Provided records Start Marker

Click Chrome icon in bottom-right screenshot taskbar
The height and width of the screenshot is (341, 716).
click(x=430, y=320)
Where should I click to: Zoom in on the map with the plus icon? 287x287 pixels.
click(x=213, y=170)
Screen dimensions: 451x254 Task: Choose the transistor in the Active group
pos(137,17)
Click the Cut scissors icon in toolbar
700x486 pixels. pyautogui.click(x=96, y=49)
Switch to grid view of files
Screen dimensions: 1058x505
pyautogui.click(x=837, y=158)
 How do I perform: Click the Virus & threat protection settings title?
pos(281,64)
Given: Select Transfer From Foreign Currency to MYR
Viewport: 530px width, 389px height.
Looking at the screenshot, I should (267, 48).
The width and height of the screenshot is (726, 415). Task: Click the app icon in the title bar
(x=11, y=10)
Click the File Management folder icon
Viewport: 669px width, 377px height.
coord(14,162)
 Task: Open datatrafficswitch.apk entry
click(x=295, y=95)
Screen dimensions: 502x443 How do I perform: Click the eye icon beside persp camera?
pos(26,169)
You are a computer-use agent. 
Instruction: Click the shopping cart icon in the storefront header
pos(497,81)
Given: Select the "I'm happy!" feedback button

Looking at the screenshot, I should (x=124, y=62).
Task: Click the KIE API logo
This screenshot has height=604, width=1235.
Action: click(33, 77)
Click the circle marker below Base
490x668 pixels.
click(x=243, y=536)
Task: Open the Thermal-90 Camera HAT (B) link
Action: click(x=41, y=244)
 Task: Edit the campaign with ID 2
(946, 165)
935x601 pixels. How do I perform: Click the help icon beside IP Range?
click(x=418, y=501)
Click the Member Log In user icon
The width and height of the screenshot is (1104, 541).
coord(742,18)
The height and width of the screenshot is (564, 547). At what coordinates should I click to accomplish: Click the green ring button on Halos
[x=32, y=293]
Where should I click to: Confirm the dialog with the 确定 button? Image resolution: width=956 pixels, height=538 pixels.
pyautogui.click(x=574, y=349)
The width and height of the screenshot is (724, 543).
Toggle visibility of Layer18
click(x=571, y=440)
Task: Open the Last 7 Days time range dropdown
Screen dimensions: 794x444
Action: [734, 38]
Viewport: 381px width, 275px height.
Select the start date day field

Provided records End Marker

Find the line with "You are a computer-use agent." in the entries above. Retype it and each line after it, exactly, through the line with "Task: Click the KIE API logo", and stop there.

*Result*
You are a computer-use agent. 
Instruction: Click the shopping cart icon in the storefront header
pos(497,81)
Given: Select the "I'm happy!" feedback button

Looking at the screenshot, I should (x=124, y=62).
Task: Click the KIE API logo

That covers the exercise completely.